Dans la rue, espace de tous les dangers, elle vit dans la peur de se faire démasquer par un passant qui ne va bien sûr pas lui épargner une insulte ou une injure. Dans cette jungle de béton, de voitures, et de bruit, les pires se sont les meutes d’adolescents: Telle une meute de loups, ils se lancent à la chasse de tout ce qui sort de l’ordinaire pour se prouver qui est le plus fort d’entre eux, le plus cool et le plus populaire. Elle les évite comme elle éviterait la mort.

L’autre espèce de prédateurs qu’elle redoute encore plus est les policiers. Pur produit d’une société patriarcale, de protecteurs ils se transforment en agresseurs. Si elle arrive à échapper à ces prédateurs elle n’échappera jamais à un autre de la liste si longue de ses prédateurs qui n’est autre que le chauffeur de taxi. Elle frôle le viole à chaque fois qu’elle en croise un.

Elle arrive enfin à son travail soulagée d’avoir échapper encore une fois au pire. En cet endroit une autre sorte de prédateurs l’attend: Les curieux et les voyeurs… De « Tes seins sont naturels ou est ce que c’est des prothèses? », « Les hormones n’agissent pas sur la voix? », «  Et la barbe? », « Quelle a été la réaction de ta famille ? » pour finir comme à chaque fois «  Atshitou aw ba3ed ? ». Cela va sans dire qu’elle doit répéter les mêmes réponses aux mêmes questions à chaque nouveau venu.
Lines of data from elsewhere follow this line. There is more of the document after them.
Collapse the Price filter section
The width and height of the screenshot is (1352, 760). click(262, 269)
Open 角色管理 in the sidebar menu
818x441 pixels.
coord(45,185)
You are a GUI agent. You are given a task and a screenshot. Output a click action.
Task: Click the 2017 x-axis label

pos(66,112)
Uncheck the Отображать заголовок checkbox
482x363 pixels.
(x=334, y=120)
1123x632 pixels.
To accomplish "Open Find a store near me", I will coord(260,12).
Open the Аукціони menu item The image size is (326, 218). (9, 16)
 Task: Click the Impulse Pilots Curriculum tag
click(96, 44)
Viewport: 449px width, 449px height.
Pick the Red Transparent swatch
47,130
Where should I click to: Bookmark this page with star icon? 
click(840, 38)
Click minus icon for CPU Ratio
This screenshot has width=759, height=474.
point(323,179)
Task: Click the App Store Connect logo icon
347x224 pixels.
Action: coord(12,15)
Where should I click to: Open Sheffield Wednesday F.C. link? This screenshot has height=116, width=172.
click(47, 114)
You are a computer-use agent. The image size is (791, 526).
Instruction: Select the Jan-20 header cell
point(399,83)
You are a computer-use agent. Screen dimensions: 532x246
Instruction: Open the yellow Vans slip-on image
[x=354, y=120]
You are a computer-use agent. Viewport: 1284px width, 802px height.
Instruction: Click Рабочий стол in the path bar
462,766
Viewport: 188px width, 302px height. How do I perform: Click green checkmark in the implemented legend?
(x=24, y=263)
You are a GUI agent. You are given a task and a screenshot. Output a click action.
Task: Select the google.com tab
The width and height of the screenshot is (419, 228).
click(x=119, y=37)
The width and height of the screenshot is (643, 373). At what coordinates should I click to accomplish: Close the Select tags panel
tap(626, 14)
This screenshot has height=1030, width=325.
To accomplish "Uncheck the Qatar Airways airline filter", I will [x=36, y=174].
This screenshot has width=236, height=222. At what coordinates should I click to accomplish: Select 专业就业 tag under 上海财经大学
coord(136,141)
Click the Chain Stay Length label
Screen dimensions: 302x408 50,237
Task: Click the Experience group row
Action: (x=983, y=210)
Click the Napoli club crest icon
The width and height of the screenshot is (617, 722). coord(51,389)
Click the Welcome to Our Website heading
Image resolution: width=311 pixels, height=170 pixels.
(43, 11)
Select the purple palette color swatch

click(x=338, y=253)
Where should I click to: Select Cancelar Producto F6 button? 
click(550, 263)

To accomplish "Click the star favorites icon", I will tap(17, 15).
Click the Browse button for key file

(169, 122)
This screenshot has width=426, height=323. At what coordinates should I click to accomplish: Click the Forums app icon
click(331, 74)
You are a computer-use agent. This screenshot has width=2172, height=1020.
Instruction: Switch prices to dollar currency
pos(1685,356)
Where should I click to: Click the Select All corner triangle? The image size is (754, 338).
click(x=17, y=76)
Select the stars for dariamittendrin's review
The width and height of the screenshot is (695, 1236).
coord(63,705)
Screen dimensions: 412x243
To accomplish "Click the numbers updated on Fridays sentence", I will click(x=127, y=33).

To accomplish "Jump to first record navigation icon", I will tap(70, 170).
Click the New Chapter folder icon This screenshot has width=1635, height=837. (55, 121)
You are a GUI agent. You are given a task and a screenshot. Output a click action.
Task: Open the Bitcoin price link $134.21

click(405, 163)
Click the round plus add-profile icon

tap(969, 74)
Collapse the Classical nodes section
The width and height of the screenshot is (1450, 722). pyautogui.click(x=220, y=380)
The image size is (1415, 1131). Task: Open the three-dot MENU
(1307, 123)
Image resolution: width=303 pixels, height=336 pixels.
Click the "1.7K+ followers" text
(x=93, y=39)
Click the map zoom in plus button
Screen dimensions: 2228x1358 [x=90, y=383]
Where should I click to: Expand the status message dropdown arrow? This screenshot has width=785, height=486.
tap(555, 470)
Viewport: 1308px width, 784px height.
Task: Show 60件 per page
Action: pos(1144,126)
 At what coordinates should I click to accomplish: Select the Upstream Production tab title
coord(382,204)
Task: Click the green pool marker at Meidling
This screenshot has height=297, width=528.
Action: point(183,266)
Le soir, elle rentre à la maison remerciant encore une fois le seigneur d’avoir une vie normale, mais une transsexuelle normale est une transsexuelle seule. Elle ne peut pas rendre visite à une mère, une sœur, une tante ou encore une grand-mère. Une transsexuelle normale est répudiée par sa famille.

Comme tous les gens normaux, une transsexuelle normale veut sortir, s’amuser et se défouler. Mais une transsexuelle normale ne peut pas avoir d’amis car ces derniers s’ils s’affichent en publique avec elle, comme elle, ils vont être stigmatisé. Rares sont les personnes qui ont le courage de le faire.

Une transsexuelle normale est refusée d’entrer dans la plupart des établissements de loisirs gay-friendly de Beyrouth. Les possibilités de passer une belle soirée pour une transsexuelle normale se limitent à deux endroits: Dans le premier dont le nom rappelle l’acidité de l’eau de javel, elle doit ressembler à un garçon efféminé mais ne jamais se faire passer pour une fille sinon elle n’entre pas. A l’intérieur, propriété publique, elle est sujette à tous les harcèlements et à tous les abus. Si elle se défend, les agents de sécurité l’accusent de troubler l’ordre et menacent de la jetter dehors si elle récidive. Le nom du second rappelle la noirceur du monde de la prostitution où l’on se retrouve réduite à être traitée en marchandise, propriété du plus offrant.

Une transsexuelle normale a une vie amoureuse normale. Son petit ami l’aime mais il ne l’aime pas assez pour  s’afficher avec elle, normal c’est une transsexuelle. Leur relation ne dépasse pas les murs de sa chambre (ou une chambre d’hôtel), elle ne dépasse même pas les limites de son lit. Une  transsexuelle normale est un extra dans la vie de son petit ami qui se l’offre toutes les une à deux semaines.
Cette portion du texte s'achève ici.